--- START ---

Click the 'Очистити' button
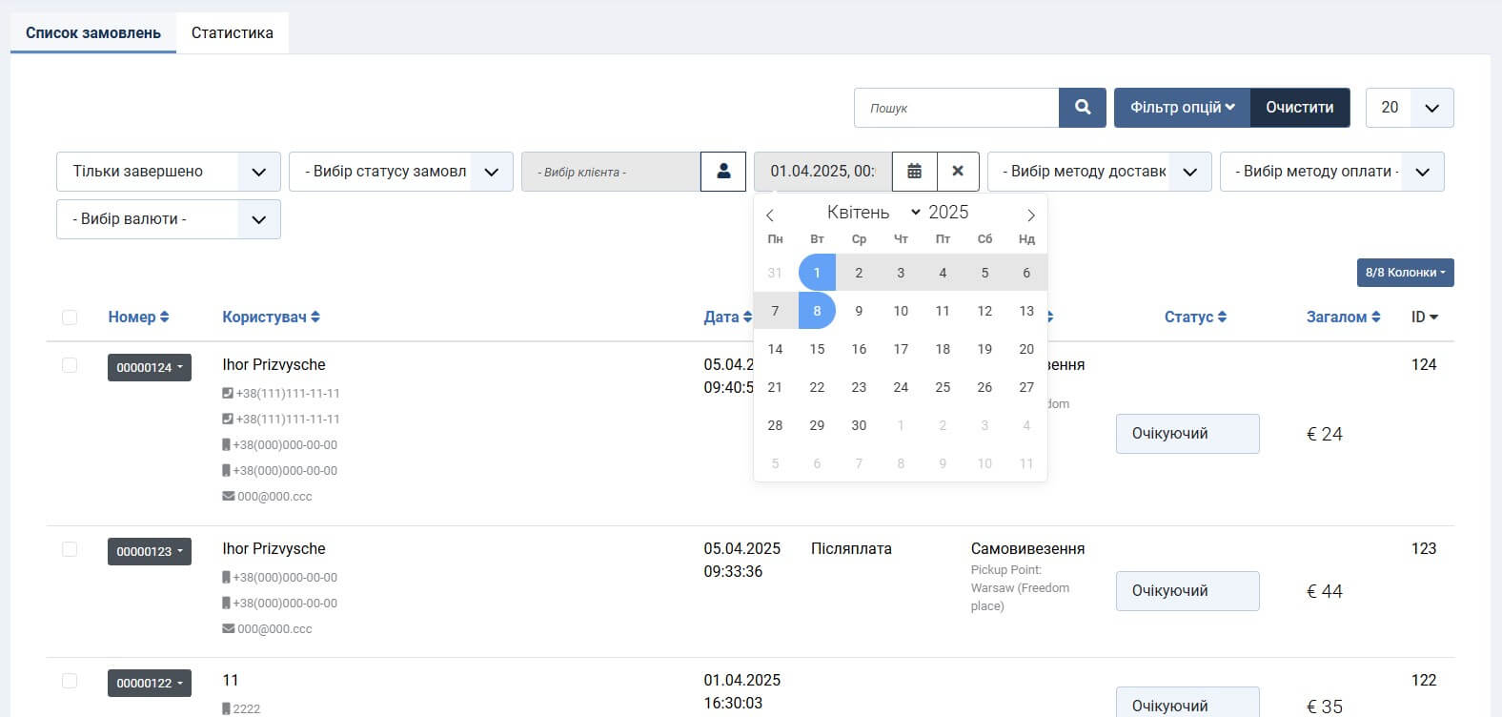(1299, 108)
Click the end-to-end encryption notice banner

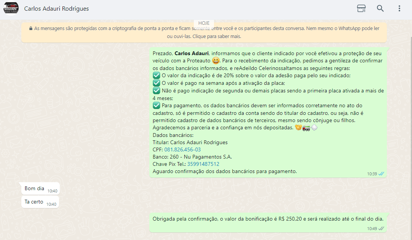coord(204,33)
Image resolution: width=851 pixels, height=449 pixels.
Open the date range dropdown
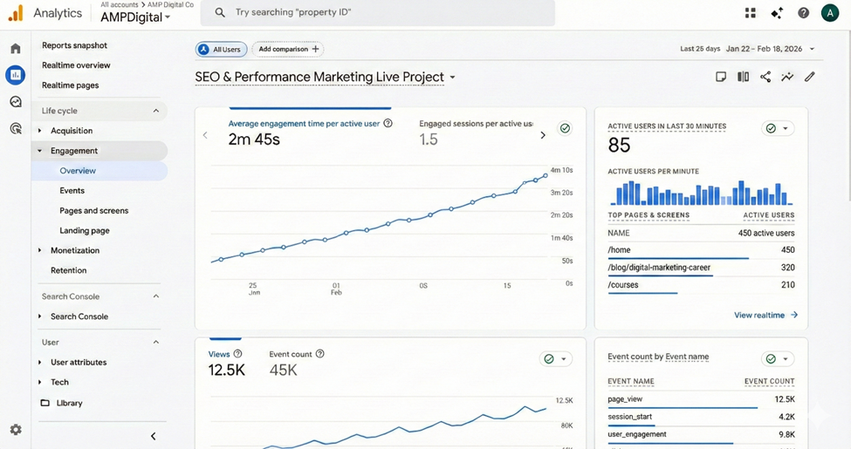[x=747, y=49]
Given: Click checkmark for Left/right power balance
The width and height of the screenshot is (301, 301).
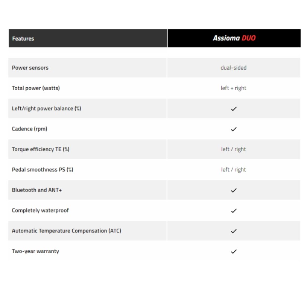Looking at the screenshot, I should pos(234,109).
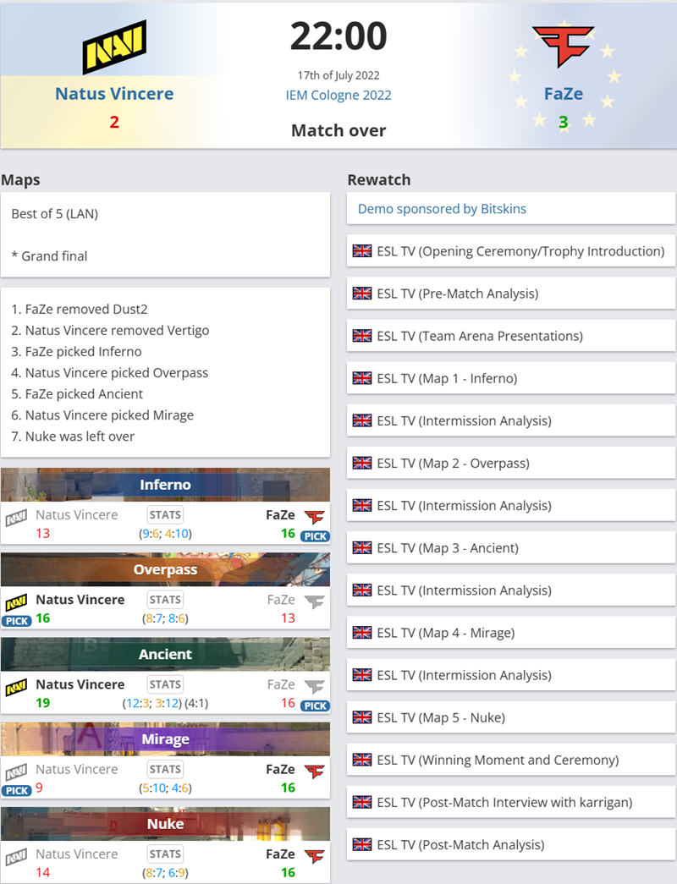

--- END ---

* [BRIEF]:
Please print the material exactly as given above, omitting the pictures.

* [THE COMPLETED TASK]:
Click the 'Очистити' button
(1299, 108)
Click the end-to-end encryption notice banner

coord(204,33)
Image resolution: width=851 pixels, height=449 pixels.
Open the date range dropdown
[x=747, y=49]
Given: Click checkmark for Left/right power balance
The width and height of the screenshot is (301, 301).
Looking at the screenshot, I should pos(234,109).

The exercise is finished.